What the exercise asks: Write out the full set of records below exactly.

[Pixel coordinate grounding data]
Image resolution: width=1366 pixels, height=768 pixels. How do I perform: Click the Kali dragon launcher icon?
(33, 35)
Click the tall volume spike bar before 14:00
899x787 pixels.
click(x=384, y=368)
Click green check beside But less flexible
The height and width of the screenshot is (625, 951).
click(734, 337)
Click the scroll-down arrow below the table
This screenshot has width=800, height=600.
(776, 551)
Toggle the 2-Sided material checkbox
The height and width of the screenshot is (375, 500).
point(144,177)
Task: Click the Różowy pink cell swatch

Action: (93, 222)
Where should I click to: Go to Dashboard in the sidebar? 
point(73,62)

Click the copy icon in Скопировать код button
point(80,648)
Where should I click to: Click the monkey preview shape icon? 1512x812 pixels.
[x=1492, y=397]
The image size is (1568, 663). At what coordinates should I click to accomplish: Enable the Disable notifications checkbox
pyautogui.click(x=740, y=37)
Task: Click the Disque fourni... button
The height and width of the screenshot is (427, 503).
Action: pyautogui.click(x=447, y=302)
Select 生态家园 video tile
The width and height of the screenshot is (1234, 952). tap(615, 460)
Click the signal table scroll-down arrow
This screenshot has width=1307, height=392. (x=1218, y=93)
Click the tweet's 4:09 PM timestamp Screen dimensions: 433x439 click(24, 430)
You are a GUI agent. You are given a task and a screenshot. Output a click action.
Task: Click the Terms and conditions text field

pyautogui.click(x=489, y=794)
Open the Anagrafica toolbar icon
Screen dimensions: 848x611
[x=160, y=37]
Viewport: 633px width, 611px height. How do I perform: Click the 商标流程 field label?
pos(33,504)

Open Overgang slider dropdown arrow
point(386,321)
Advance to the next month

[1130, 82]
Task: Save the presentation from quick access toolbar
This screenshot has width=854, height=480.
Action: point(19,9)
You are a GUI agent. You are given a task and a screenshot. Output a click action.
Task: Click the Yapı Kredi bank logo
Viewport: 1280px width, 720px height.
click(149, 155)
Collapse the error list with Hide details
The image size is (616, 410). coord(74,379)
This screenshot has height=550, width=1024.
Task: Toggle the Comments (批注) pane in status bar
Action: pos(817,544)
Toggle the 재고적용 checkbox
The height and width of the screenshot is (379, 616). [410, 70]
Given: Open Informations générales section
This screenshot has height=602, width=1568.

Written solution:
Image resolution: width=1366 pixels, height=768 pixels. How do I perform: Click the Kali dragon launcher icon?
(33, 35)
Click the tall volume spike bar before 14:00
899x787 pixels.
click(x=384, y=368)
Click green check beside But less flexible
The height and width of the screenshot is (625, 951).
click(734, 337)
Click the scroll-down arrow below the table
This screenshot has width=800, height=600.
(776, 551)
Toggle the 2-Sided material checkbox
The height and width of the screenshot is (375, 500).
point(144,177)
Task: Click the Różowy pink cell swatch

Action: (93, 222)
Where should I click to: Go to Dashboard in the sidebar? 
point(73,62)

Click the copy icon in Скопировать код button
point(80,648)
Where should I click to: Click the monkey preview shape icon? 1512x812 pixels.
[x=1492, y=397]
The image size is (1568, 663). At what coordinates should I click to accomplish: Enable the Disable notifications checkbox
pyautogui.click(x=740, y=37)
Task: Click the Disque fourni... button
The height and width of the screenshot is (427, 503).
Action: pyautogui.click(x=447, y=302)
Select 生态家园 video tile
The width and height of the screenshot is (1234, 952). tap(615, 460)
Click the signal table scroll-down arrow
This screenshot has width=1307, height=392. (x=1218, y=93)
Click the tweet's 4:09 PM timestamp Screen dimensions: 433x439 click(24, 430)
You are a GUI agent. You are given a task and a screenshot. Output a click action.
Task: Click the Terms and conditions text field

pyautogui.click(x=489, y=794)
Open the Anagrafica toolbar icon
Screen dimensions: 848x611
[x=160, y=37]
Viewport: 633px width, 611px height. How do I perform: Click the 商标流程 field label?
pos(33,504)

Open Overgang slider dropdown arrow
point(386,321)
Advance to the next month

[1130, 82]
Task: Save the presentation from quick access toolbar
This screenshot has width=854, height=480.
Action: point(19,9)
You are a GUI agent. You are given a task and a screenshot. Output a click action.
Task: Click the Yapı Kredi bank logo
Viewport: 1280px width, 720px height.
click(149, 155)
Collapse the error list with Hide details
The image size is (616, 410). coord(74,379)
This screenshot has height=550, width=1024.
Task: Toggle the Comments (批注) pane in status bar
Action: pos(817,544)
Toggle the 재고적용 checkbox
The height and width of the screenshot is (379, 616). [410, 70]
Given: Open Informations générales section
This screenshot has height=602, width=1568.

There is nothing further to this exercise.